The Congress recently approved a 10-year extension of presidency of with strong support from members of the major parties.

Trade deals criticized as harmful to U.S. economic interests have, however, emerged as a key issue in the race for the White House.

Trump has been forceful in condemning such agreements, and the resonance of his arguments has led his Democratic rival to take a similar stance.

The candidates’ expressed opposition to trade schemes favorable to exporters in the developing world raises the question of whether the next White House occupant might want to undo or weaken AGOA.

Should Trump overcome odds against winning the Nov. 8 election, he could include AGOA as part of a general offensive against U.S. trade agreements.

“But the Republican leader will not have the support of Congress to reverse AGOA, even if he wants to,” said Stephen Hayes, head of the Washington-based Corporate Council on Africa.

Clinton may adopt a cautious approach towards free-trade deals.

“For most of her adult life, she has supported such agreements. AGOA legislation will not be reversed but will run its 10-year course,” said the leader of an association that includes nearly all U.S. firms doing business in Africa.

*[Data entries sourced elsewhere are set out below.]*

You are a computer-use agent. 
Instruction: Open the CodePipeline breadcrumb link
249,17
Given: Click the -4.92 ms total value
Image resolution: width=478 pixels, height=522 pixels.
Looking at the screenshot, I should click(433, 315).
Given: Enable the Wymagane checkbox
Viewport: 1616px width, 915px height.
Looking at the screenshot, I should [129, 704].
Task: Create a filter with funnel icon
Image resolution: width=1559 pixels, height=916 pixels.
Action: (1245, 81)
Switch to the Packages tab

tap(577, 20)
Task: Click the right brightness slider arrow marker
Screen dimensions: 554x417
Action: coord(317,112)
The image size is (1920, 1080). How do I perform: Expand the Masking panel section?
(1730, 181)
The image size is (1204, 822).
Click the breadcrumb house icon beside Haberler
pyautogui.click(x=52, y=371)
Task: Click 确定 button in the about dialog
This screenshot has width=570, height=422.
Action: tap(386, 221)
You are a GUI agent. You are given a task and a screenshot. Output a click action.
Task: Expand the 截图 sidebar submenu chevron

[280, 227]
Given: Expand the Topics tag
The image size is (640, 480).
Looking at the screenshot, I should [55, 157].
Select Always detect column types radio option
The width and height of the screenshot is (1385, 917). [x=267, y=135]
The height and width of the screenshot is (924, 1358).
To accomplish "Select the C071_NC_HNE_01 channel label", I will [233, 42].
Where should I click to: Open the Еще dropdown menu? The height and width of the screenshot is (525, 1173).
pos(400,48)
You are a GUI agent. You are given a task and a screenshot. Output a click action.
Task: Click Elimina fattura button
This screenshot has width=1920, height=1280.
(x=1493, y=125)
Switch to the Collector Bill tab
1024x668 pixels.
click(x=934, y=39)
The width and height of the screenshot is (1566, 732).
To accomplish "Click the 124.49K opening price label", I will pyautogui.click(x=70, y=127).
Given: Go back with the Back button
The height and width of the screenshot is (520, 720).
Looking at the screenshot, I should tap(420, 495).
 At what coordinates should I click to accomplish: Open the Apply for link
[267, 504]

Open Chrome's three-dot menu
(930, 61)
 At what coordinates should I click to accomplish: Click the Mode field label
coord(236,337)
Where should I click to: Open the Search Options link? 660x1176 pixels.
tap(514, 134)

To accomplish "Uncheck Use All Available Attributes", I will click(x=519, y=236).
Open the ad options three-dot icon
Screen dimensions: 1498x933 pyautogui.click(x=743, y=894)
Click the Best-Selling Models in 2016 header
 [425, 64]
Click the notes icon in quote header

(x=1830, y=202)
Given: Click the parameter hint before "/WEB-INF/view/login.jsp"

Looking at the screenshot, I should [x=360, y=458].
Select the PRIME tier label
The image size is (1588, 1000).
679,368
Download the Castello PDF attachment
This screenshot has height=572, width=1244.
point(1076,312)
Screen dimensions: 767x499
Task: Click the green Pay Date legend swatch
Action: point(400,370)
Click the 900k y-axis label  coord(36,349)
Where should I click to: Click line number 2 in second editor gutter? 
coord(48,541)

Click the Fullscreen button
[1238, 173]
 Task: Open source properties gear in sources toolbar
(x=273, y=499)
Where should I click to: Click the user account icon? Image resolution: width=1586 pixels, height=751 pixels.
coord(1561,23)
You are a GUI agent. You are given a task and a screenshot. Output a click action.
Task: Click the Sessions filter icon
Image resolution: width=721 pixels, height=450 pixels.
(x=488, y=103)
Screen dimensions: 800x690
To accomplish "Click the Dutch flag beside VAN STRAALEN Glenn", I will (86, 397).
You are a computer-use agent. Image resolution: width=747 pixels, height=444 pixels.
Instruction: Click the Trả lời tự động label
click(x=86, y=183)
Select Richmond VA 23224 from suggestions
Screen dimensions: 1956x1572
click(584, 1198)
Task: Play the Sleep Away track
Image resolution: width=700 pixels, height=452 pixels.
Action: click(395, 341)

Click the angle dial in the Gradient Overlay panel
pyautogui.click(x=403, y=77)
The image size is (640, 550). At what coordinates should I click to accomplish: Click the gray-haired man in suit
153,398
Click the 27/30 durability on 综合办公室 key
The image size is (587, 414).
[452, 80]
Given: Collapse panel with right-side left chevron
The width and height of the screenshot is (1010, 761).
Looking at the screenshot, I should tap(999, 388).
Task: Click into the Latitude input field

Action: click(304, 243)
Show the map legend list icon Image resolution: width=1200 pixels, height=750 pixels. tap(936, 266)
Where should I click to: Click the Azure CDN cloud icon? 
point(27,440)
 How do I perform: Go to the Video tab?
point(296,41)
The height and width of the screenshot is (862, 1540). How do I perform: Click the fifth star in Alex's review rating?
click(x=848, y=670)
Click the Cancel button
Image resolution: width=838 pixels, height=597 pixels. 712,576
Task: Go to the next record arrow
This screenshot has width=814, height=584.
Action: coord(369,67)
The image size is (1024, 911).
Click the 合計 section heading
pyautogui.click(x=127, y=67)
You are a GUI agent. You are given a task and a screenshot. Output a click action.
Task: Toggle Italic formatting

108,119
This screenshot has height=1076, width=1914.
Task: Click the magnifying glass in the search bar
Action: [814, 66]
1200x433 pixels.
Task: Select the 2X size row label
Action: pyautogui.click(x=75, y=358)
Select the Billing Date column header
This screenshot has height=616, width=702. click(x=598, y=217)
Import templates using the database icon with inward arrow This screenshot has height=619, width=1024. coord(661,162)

“AGOA has had little impact on U.S. jobs going overseas, a principal reason for a growing anti-globalism movement.”

Stephen Lande, the head of a Washington consulting firm focused on Africa trade, said there was little danger of AGOA being scaled back.

He said any threat to the program would not arise from political factors in the U.S. but from what Washington viewed as potentially unfair competition on the part of the European Union.

African regional trade blocs are in talks with the E.U. on deals that would allow E.U. goods to enter the continent duty-free.

Michael Froman, the Obama administration’s top trade official, has said business relations may be affected with countries that put U.S. exports at a disadvantage as a result of preferential deals with the E.U.

He added that a more positive point worth considering was how a Clinton administration could seek to expand trade with Africa.

“AGOA could be improved by liberalizing its rules of origin,” he said.

The rules require that products intended for the U.S. market must include a substantial share of Africa-made components.

Lande cited Africa’s agriculture as offering potential for growth through AGOA. The U.S. could allow farm products such as leaf tobacco and sugar to qualify as duty-free imports.

A Clinton administration might promote economic development in Africa more effectively by focusing on regional trade integration rather than on AGOA.

The White House could develop incentives for countries in other parts of the continent to make as much progress on integration as has the East African Community.

“Africa is a much stronger negotiator as a group than as a collection of individual countries,” Lande said.